WHAT TO WORK ON →
Rewrite the items, starting at the first line and ending at the line that contains "point(337,600)", as a JSON list of strings with one string per line and blank lines omitted.
++++
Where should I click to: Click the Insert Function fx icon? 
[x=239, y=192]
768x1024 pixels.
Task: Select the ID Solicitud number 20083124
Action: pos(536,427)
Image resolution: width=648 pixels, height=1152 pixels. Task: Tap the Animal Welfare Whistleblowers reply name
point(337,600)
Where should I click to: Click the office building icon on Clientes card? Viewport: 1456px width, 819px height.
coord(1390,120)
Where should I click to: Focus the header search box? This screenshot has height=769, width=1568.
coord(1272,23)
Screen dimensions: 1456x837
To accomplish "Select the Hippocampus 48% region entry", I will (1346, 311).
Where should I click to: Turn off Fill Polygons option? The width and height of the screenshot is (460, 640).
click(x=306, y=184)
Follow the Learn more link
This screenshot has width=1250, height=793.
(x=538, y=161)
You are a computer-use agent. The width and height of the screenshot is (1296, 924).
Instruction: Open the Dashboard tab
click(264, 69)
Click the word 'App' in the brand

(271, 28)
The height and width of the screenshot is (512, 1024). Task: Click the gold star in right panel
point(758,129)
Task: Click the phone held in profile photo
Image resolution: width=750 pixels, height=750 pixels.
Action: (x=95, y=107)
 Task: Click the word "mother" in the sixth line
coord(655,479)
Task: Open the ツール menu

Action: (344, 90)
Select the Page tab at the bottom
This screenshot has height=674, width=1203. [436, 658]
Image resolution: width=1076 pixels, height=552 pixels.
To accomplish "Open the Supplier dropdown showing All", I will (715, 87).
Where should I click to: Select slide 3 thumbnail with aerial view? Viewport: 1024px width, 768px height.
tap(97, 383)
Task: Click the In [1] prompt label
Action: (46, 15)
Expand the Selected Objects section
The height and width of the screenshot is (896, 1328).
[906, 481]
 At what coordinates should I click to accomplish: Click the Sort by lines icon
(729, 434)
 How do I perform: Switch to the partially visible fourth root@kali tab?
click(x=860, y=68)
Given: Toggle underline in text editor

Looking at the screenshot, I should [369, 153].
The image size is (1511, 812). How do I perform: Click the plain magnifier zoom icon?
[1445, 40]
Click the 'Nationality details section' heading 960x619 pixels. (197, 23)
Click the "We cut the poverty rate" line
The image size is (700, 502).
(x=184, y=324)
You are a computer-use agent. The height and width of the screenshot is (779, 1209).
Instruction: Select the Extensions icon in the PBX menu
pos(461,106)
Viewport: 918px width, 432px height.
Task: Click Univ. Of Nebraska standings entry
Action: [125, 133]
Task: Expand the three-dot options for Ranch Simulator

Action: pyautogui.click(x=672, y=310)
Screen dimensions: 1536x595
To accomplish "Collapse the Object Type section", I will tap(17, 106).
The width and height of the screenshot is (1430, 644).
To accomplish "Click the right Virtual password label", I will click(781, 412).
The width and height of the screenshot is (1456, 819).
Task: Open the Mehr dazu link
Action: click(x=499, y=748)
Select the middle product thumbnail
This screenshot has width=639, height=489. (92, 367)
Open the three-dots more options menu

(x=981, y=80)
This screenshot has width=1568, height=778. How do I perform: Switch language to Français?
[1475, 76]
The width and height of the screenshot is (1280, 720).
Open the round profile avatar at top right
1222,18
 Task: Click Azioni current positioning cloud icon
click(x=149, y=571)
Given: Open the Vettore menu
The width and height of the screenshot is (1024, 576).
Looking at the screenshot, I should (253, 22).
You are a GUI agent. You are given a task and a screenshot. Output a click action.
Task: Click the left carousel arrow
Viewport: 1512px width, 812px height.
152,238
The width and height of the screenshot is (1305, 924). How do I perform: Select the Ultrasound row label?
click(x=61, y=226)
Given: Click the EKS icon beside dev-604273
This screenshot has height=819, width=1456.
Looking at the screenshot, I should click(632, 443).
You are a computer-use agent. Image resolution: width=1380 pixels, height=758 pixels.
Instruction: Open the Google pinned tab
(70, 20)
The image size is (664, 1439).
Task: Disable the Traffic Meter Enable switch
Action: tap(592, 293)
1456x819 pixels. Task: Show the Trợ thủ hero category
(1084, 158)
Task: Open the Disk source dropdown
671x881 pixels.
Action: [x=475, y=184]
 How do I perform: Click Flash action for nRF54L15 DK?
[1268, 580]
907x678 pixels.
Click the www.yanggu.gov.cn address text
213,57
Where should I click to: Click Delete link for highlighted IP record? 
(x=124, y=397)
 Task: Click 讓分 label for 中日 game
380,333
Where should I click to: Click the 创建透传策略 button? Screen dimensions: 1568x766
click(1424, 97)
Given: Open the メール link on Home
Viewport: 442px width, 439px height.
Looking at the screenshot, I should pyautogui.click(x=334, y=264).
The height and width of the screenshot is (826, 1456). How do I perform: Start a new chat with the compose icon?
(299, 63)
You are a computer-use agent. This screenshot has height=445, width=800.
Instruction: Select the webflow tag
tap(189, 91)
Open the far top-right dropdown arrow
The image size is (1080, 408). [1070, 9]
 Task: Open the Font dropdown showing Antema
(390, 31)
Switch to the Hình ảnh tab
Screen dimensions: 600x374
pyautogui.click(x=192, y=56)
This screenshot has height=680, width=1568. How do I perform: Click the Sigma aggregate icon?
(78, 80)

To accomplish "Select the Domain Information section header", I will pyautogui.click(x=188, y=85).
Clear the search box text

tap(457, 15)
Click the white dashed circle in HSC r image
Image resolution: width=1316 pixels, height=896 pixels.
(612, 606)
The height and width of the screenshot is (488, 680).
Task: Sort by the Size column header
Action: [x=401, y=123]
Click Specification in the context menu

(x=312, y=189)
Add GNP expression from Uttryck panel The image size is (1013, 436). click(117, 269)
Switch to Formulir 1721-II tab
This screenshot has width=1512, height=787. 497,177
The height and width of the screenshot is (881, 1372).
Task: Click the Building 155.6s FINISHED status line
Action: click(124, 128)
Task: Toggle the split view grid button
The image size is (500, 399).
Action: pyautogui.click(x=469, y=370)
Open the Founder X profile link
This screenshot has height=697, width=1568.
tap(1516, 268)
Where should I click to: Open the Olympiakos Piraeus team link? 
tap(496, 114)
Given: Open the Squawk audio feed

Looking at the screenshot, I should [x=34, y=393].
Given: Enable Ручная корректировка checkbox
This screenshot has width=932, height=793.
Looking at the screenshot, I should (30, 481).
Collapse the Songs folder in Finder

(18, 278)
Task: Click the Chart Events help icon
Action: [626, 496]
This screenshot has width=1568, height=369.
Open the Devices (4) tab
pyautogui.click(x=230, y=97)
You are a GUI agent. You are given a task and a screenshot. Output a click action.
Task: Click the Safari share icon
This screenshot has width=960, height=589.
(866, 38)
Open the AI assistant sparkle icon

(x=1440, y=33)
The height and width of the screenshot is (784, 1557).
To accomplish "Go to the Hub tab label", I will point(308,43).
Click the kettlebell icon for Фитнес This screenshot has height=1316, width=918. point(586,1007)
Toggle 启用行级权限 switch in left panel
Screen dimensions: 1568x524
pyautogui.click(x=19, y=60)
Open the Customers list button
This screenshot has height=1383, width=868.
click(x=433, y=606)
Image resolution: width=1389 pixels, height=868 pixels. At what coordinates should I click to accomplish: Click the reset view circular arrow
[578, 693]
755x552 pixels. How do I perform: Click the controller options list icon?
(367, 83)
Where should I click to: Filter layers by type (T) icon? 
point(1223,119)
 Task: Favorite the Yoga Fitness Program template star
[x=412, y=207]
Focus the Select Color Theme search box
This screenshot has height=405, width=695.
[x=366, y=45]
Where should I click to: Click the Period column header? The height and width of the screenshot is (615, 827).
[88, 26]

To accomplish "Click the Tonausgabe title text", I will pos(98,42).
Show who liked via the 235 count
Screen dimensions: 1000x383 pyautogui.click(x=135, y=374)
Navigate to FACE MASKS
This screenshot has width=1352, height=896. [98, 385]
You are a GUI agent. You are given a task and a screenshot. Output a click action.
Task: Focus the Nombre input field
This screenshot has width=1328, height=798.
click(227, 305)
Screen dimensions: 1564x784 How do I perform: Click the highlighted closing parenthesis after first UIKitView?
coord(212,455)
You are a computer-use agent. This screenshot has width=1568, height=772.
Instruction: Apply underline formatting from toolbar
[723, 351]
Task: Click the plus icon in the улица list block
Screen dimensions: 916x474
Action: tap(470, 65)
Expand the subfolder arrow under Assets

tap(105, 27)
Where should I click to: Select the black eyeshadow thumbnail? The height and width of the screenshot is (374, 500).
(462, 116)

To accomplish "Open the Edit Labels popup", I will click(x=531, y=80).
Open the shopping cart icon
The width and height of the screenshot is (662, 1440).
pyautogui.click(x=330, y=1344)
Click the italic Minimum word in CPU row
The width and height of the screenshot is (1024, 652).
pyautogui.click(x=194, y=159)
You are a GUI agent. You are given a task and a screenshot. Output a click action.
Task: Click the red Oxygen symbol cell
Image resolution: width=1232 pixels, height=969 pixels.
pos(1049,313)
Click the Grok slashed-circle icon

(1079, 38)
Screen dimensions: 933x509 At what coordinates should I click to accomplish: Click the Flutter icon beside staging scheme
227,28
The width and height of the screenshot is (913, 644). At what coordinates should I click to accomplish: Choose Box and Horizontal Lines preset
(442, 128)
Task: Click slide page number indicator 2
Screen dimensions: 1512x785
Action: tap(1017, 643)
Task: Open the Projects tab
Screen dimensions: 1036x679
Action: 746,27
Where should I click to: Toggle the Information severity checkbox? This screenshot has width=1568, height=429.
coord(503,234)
++++
SOLUTION TO THIS EXERCISE →
[
  "Where should I click to: Click the Insert Function fx icon? ",
  "[x=239, y=192]",
  "768x1024 pixels.",
  "Task: Select the ID Solicitud number 20083124",
  "Action: pos(536,427)",
  "Image resolution: width=648 pixels, height=1152 pixels. Task: Tap the Animal Welfare Whistleblowers reply name",
  "point(337,600)"
]